Online used-car dealer Carvana already had most of the steps in its process handled remotely, including virtual vehicle tours. One exception was the drop off of vehicles to customers, who typically are seeing them in person for the first time after already agreeing to buy. In response to the pandemic, Carvana added what it calls a touchless delivery. The deliverer wipes down keys and other touch points, leaves paperwork on the seat of the car, then gets back in the hauler to call a customer and let them know the coast is clear. The worker waits there, staying on the phone, until the customer has signed the paperwork and left it in a safe place to be retrieved after they have gone back inside.

Creating other barriers to contact sometimes takes a lot more work. Kroger, Publix and Walmart are among retailers that are rolling out plastic shields to separate customers from store workers on checkout lines.

The Honey Baked Ham Company has had a simpler solution: it pushed tables in front of its counters to create space between workers and customers coming in for pickups. It also limits how many customers can be in the store at one time and has urged them to enter alone, rather than bringing along family. Food deliverers like DoorDash now have their apps defaulting to a no-contact option, such as “leave it at my door.”

Restaurateurs who remain open are often offering curbside pickup. Paint retailer Sherwin-Williams now only allows customers to order online or by phone and either delivers materials or requires customers to do curbside pickup, staying in their vehicles while purchases are loaded into their trunk.

Before the pandemic, long lines were common outside on weekend mornings at Revolution Doughnuts in Decatur and Inman Park. Now, sit-down dining spaces are closed in both locations, and the more confined Inman Park shop is allowing only online ordering and pickup. Neither shop is accepting cash, with the Decatur location marking chalked spaces on the floor to spread out customers waiting in line and creating a touchless pickup area with boxed orders.

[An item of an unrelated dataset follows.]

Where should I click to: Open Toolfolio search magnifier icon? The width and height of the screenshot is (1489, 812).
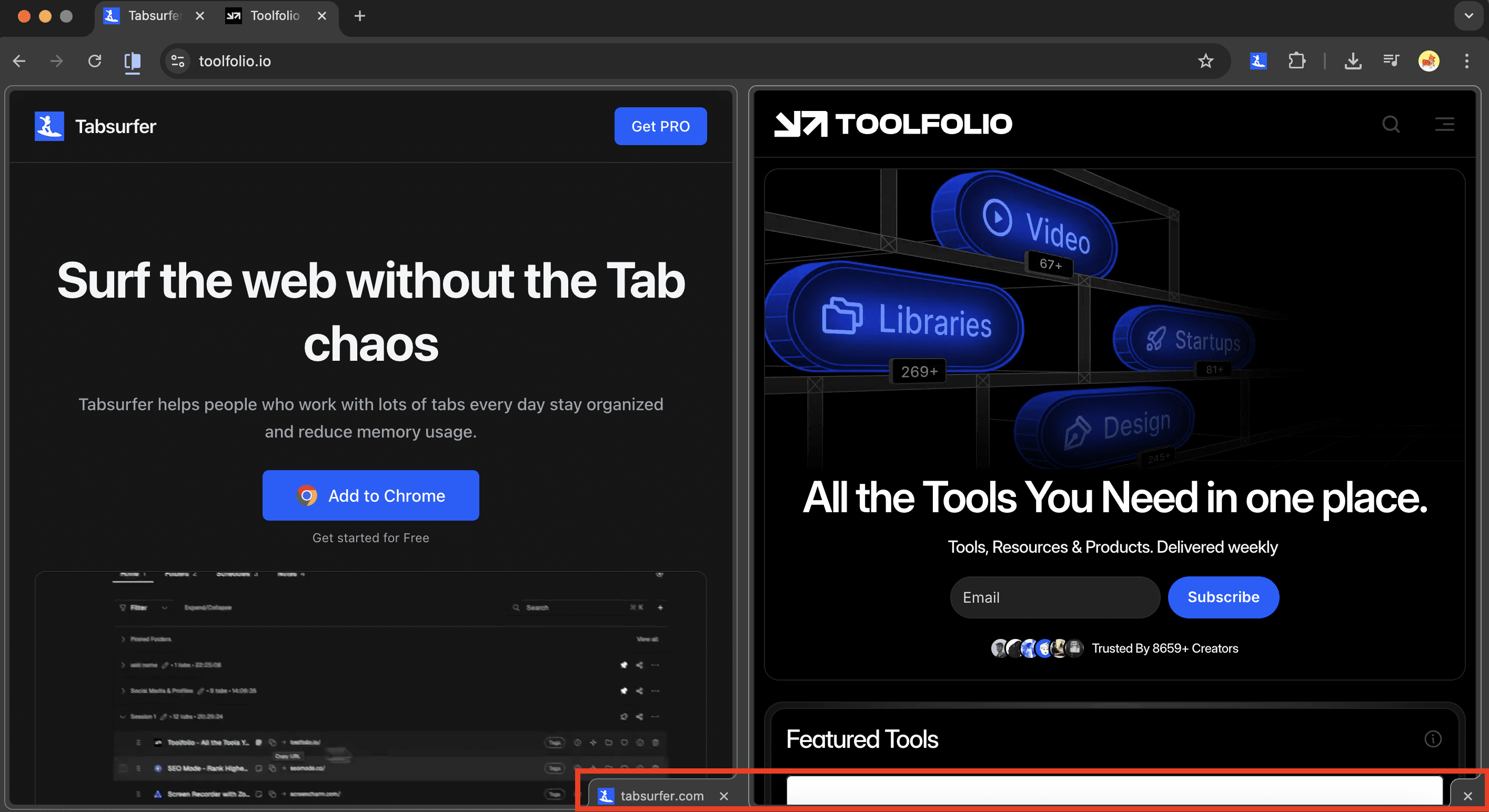1391,124
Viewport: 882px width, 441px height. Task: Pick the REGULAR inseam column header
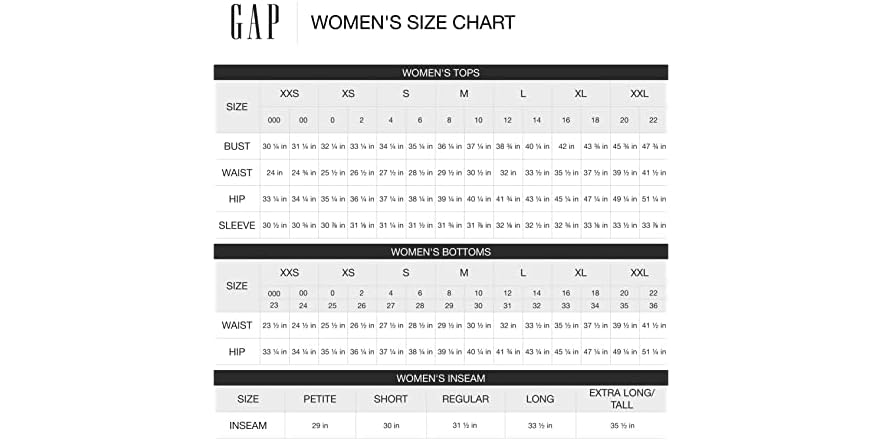(x=464, y=399)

“There is still humanity left. We just have to stand six feet apart,” owner Maria Moore Riggs said.

“Baristas are still standing at the counter and warmly welcoming people.… There is still that personal connection of a neighborhood coffee shop. It’s just that you can’t sit down in the space any more.”

For local veterinary operations there are more barriers between workers and families.

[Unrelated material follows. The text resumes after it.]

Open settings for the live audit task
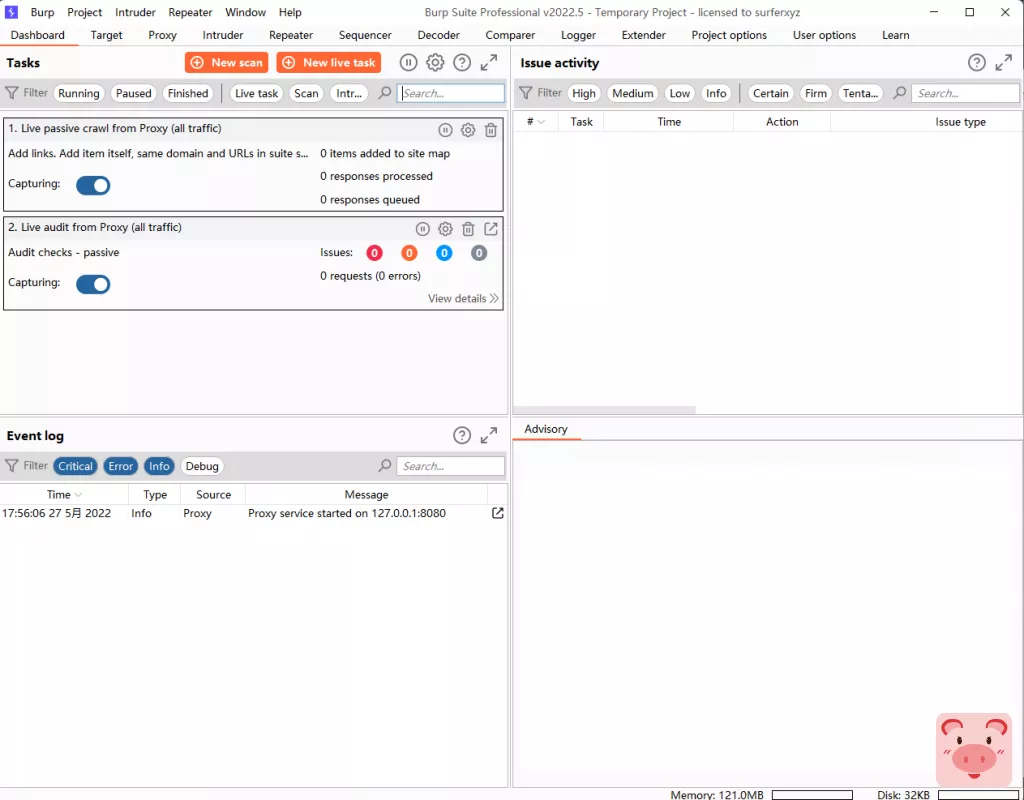The image size is (1024, 800). 445,228
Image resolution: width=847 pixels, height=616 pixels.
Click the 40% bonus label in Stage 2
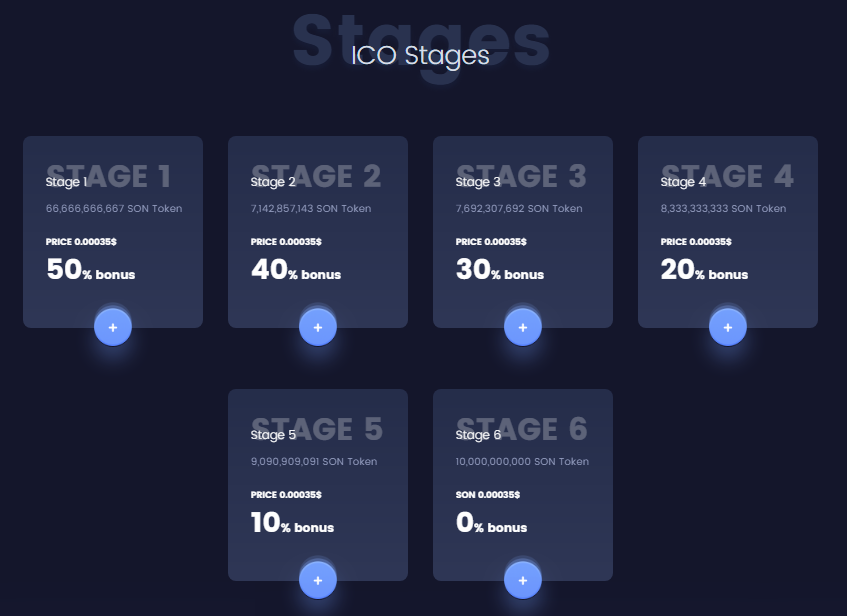pos(295,271)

Arriving pet owners at BluePearl Specialty + Emergency Pet Hospital, with six locations in metro Atlanta, are directed to specific numbered parking spaces and told to wait in their vehicles. Staff come out to pick up ailing dogs and cats and bring them inside. Owners are no longer allowed in exam rooms or the lobby. Staffers often communicate with waiting owners by phone.

Barbara Schick, a regional director of operations, said the measures are part of being responsible to the community, workers and clients, who think of pets as family members. But it’s not ideal.

“It feels so impersonal not having the families as united together as possible,” she said.